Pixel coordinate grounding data
================

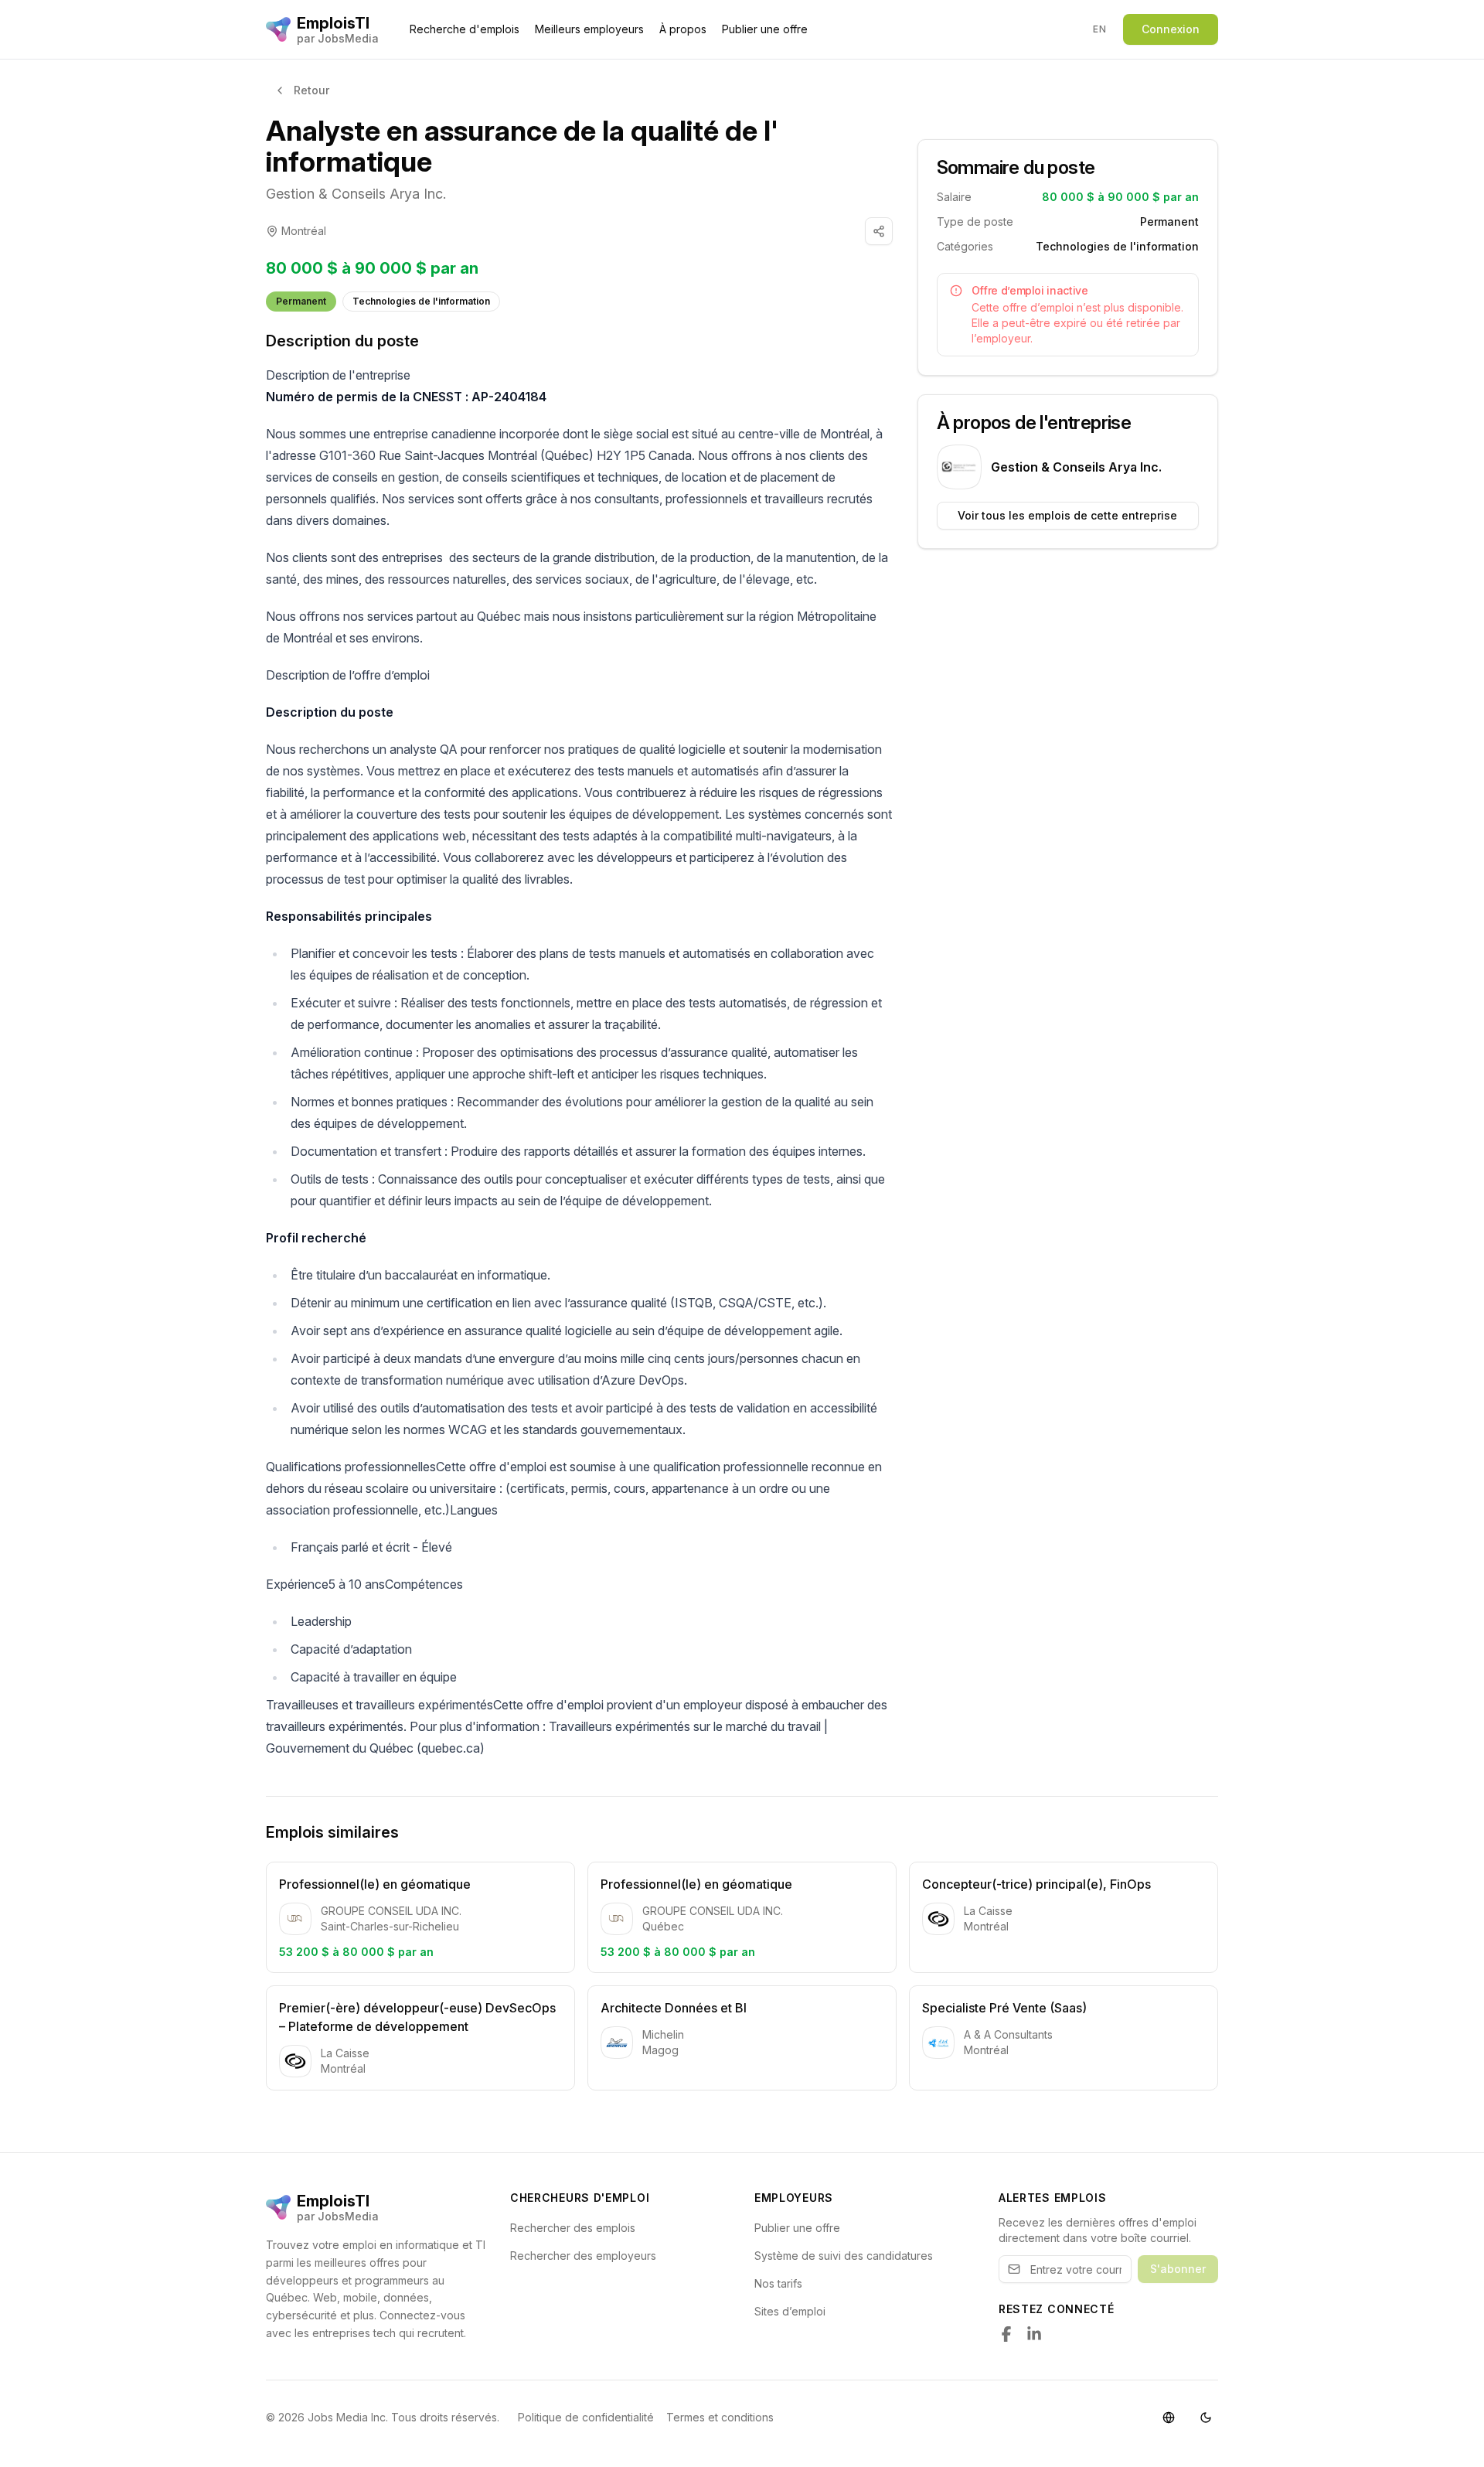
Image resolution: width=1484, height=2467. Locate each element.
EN (1099, 29)
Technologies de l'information (421, 301)
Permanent (301, 301)
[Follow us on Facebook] (1006, 2334)
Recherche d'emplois (464, 29)
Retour (311, 90)
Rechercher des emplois (572, 2227)
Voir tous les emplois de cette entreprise (1067, 515)
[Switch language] (1168, 2417)
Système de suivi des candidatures (843, 2255)
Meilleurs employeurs (589, 29)
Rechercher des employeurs (583, 2255)
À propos (682, 29)
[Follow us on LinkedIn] (1034, 2334)
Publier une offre (765, 29)
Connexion (1171, 29)
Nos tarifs (778, 2283)
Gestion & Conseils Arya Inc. (356, 194)
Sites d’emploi (789, 2311)
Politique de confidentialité (586, 2417)
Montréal (303, 230)
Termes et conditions (720, 2417)
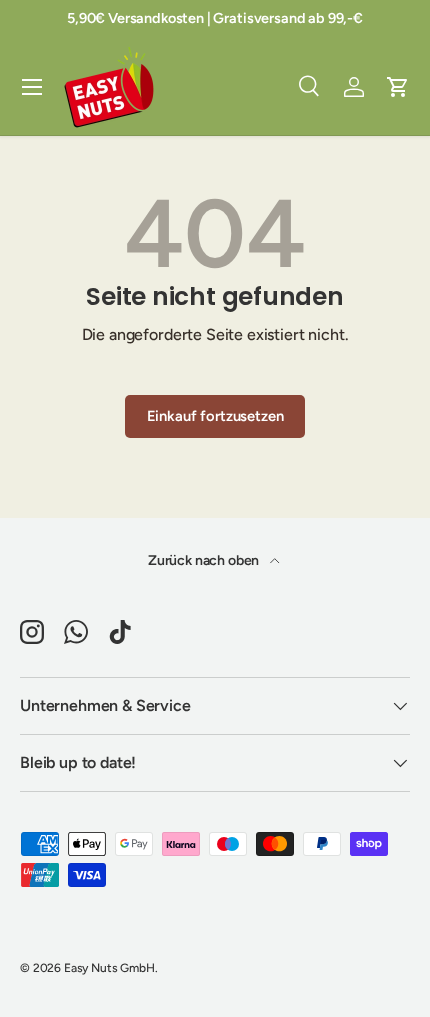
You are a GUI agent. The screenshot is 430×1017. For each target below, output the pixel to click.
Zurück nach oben (205, 560)
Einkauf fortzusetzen (215, 416)
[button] (398, 87)
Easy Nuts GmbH (109, 968)
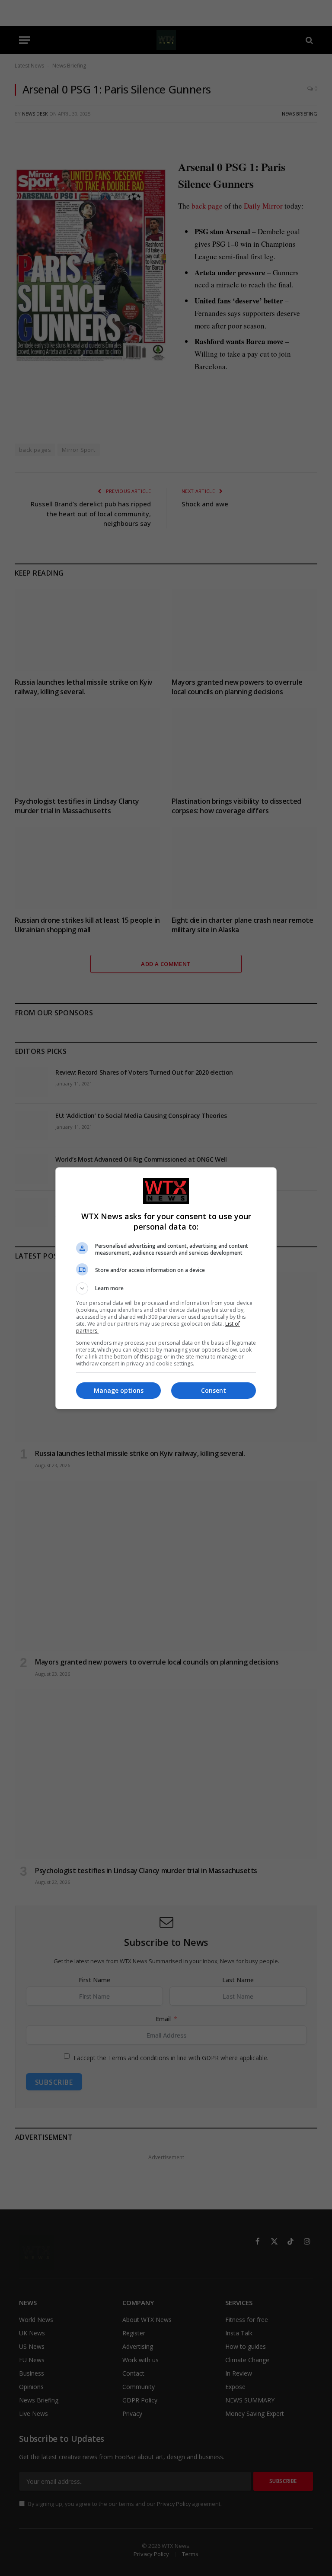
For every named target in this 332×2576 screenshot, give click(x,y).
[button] (166, 1288)
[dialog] (166, 1288)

================

◆ **What is being asked**:
Starting at the line containing "Permanent (301, 301)" and stopping at the line containing "You are a GUI", output each line exactly as it appears above. Leave out the pictures.

◆ **The answer**:
Permanent (301, 301)
[Follow us on Facebook] (1006, 2334)
Recherche d'emplois (464, 29)
Retour (311, 90)
Rechercher des emplois (572, 2227)
Voir tous les emplois de cette entreprise (1067, 515)
[Switch language] (1168, 2417)
Système de suivi des candidatures (843, 2255)
Meilleurs employeurs (589, 29)
Rechercher des employeurs (583, 2255)
À propos (682, 29)
[Follow us on LinkedIn] (1034, 2334)
Publier une offre (765, 29)
Connexion (1171, 29)
Nos tarifs (778, 2283)
Gestion & Conseils Arya Inc. (356, 194)
Sites d’emploi (789, 2311)
Politique de confidentialité (586, 2417)
Montréal (303, 230)
Termes et conditions (720, 2417)
You are a GUI agent. The screenshot is 430×1017. For each target below, output the pixel to click.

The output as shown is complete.